En el Nombre de Jesús. ¡Amén!

Theresa Phillips

(www.elijahlist.com)

“La victoria se está acercando mientras duermes plácidamente… ¿Ya olvidaste que mi nombre es Señor de los Ejércitos?”

 Por John Kilpatrick

clip_image001El Señor de los Ejércitos le entregó esta palabra reveladora a John A. Kilpatrick el 28 de Septiembre de 2013 a las 2:22 am: “Mis ángeles están cabalgando sobre los circuitos de los cielos. Están ejecutando mis órdenes. ¿Te olvidaste que son poderosos? No ceden, ¡prevalecen! Recuerda que están involucrados en conflictos como resultado de la salvación que compré para ti. Es una salvación completa y perfecta. No temas ni permitas que tu corazón se atribule, porque aún ahora mientras duermes están defendiendo tus intereses y tus asuntos”.

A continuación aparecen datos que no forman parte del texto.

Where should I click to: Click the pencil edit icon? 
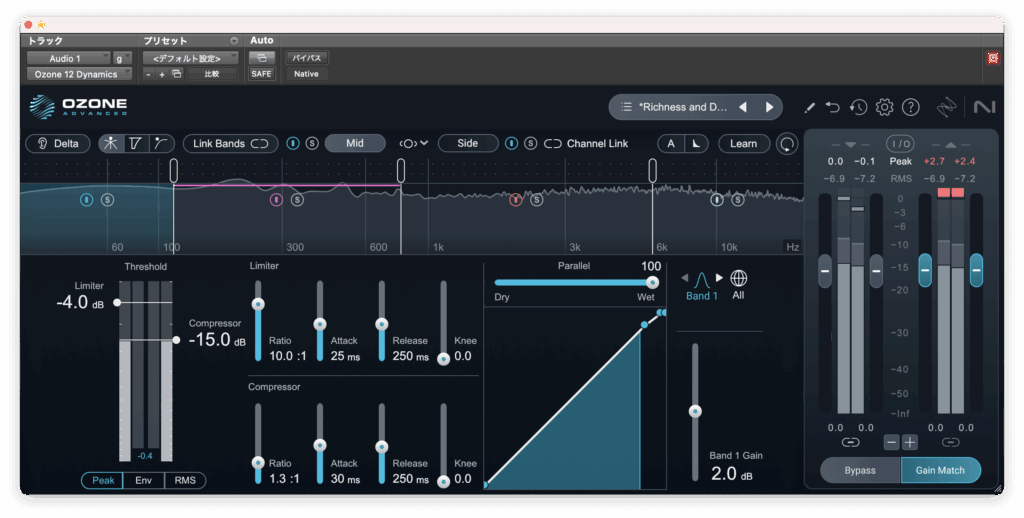point(809,107)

“¿Olvidaste que mi Nombre es Señor de los Ejércitos? Entregué la palabra y es de liberación. ¡Prevalecerás! Cada estrategia de las tinieblas quedará expuesta y cada enemigo de las tinieblas caerá ante la espada del Señor de los Ejércitos. Mi Reino es seguro. Mi voluntad está determinada. Mi Nombre es tu garantía”.

“No tengas una mentalidad dividida y no dudes de esta palabra de confirmación. En estos días el corazón de los hombres los traicionará mientras ven venir sobre la Tierra las cosas que revelé que ocurrirían cuando caminé entre los ellos. Sin embargo, ¿no les advertí que no permitieran que su fe desfalleciera? Levanta tu cabeza, porque tu redención (tu victoria) está cerca. La victoria se está acercando hacia ti, aún mientras duermes plácidamente. ¿Puedes verla acercándose? Te vuelvo a preguntar, ¿puedes verla acercándose?”.

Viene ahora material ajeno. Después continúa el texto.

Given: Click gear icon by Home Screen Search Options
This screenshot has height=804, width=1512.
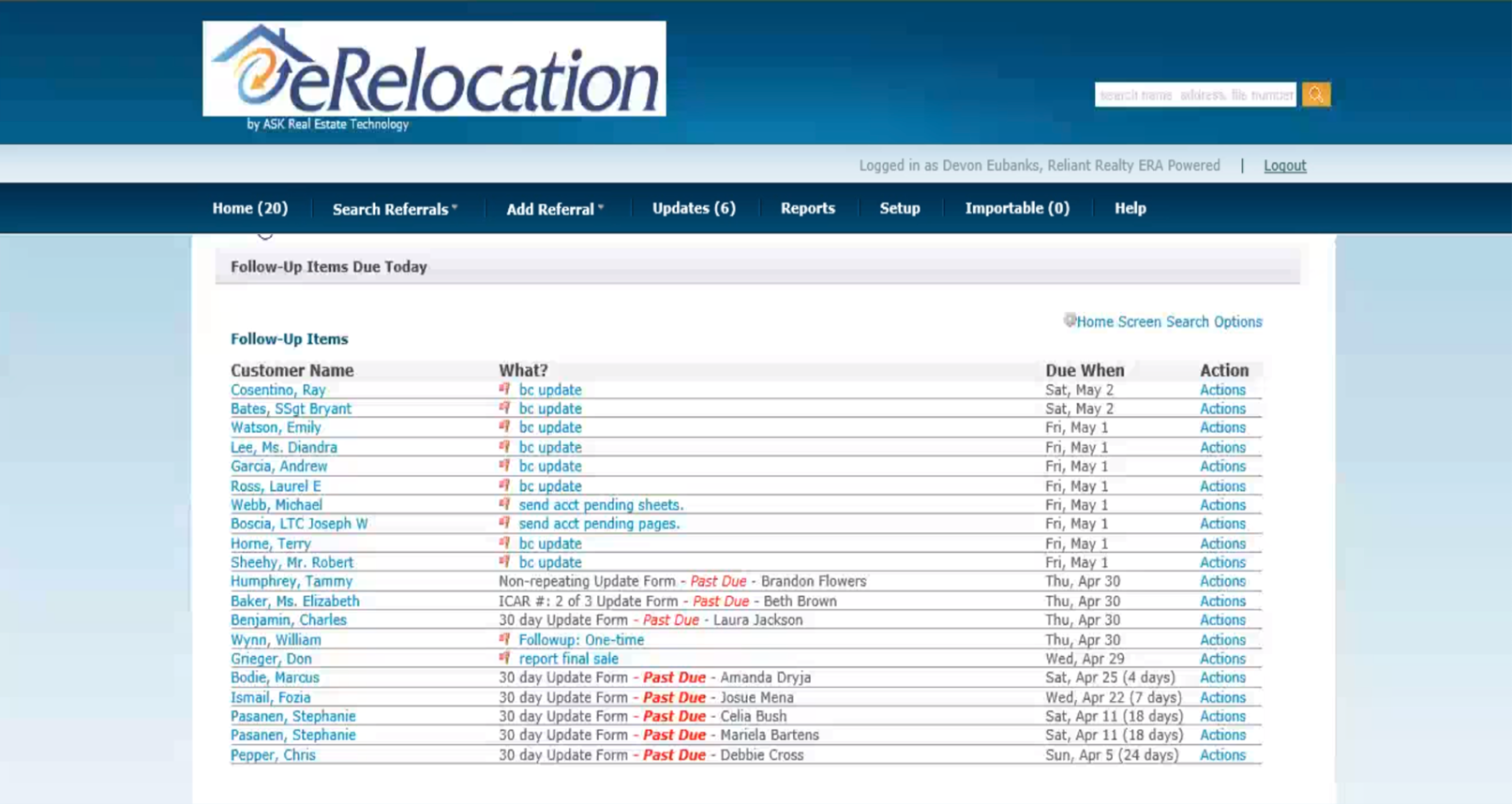Looking at the screenshot, I should coord(1069,320).
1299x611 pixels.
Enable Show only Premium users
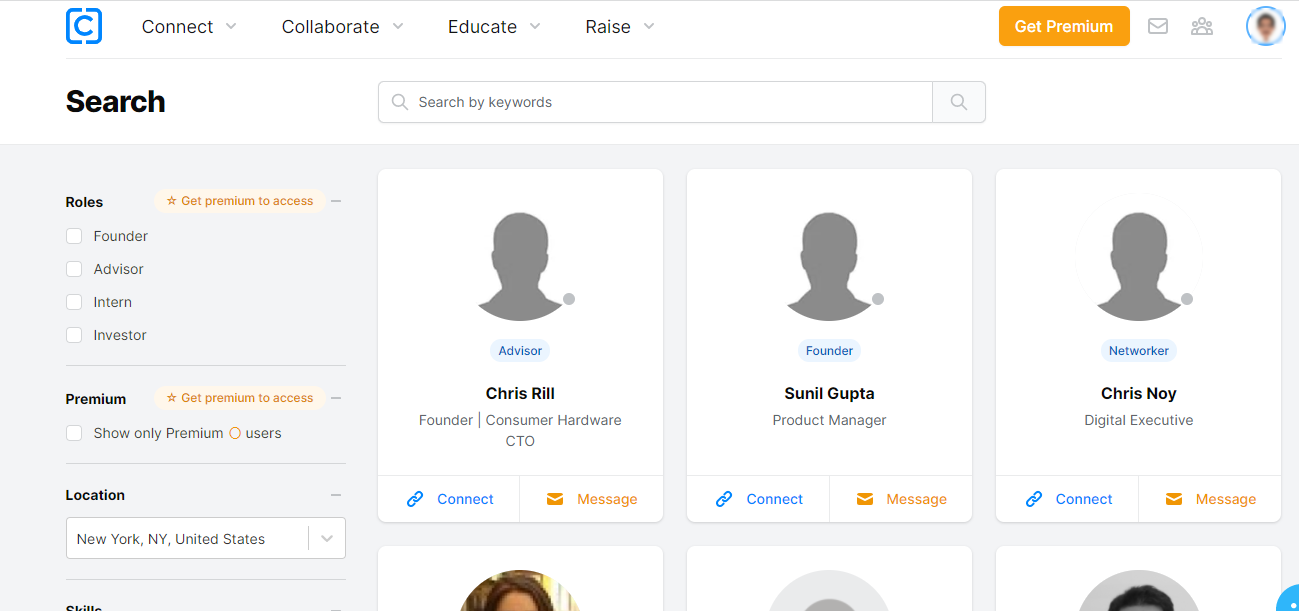click(x=74, y=433)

“Fija tus ojos en mi Ejército vencedor. Es mi provisión para mi pueblo, para mis herederos. ¡No estás solo! Te dije que no eran pocos sino muchos los que están cabalgando por los circuitos de los cielos. Tu salvación está asegurada, porque fue comprada por un precio. La batalla no es tuya, es del Señor. Observa la salvación del Señor. Descansa y regocíjate en ella. Estás a las puertas de la mayor y más notable de las victorias”.

“En estos días debes aprender a alabar a Dios. Debes disciplinar tus labios para soltar las alabanzas por las nuevas obras que Él está realizando. Debes dejar atrás las alabanzas comunes que usaste en el pasado porque este es un nuevo día. El Señor está soltando cosas nuevas, hazañas que no viste o experimentaste antes. Es un día de aperturas largamente esperadas que están ganando los ejércitos del Cielo”.

“Ajusta tu alabanza a esta realidad. Entrena tus labios para comenzar a expresar las profundidades de tu adoración. Sé creativo. Nuevas expresiones del alma traerán nuevas profundidades de gloria que no conociste antes. Estos no son días para que tu corazón desfallezca, son días como los del profeta Elías. Guarda tu corazón. Despierta tu corazón. Aquieta tu espíritu y descansa en el Señor tu Dios, porque tu salvación está más cerca de lo que supones”.

¡Mira!

Recibí esta palabra el 28 de Septiembre de 2013 a las 2:22 am y terminé de escribirla a las 3:10 am en punto. Mientras regresaba a la cama para tratar de volver a dormir, era evidente que el Señor aún no había terminado. En conclusión, me entregó estas palabras poderosas que agitaron mi alma: “Mi pueblo conoce muy poco acerca de mis carros y no comprenden a los que los conducen. Mi pueblo aún no comprendió qué significa que todo el poder y la autoridad estén en mis manos”.

“Aún ahora, los cielos están declarando mi gloria y revelando mi gran poder. Mira los cielos y comprende que mi gran poder sacudirá los cielos y todos conocerán que soy el Dios del Cielo y la Tierra. Mis ejércitos están cabalgando en sus carros y están prevaleciendo. Sacudirán los cielos y la tierra que está por debajo. Tu redención se está acercando rápidamente. Asegúrate de estar acercándote a tu redención. Mi palabra para ti es ‘¡mira, mira!’. Los cielos están declarando ‘¡mira!’”.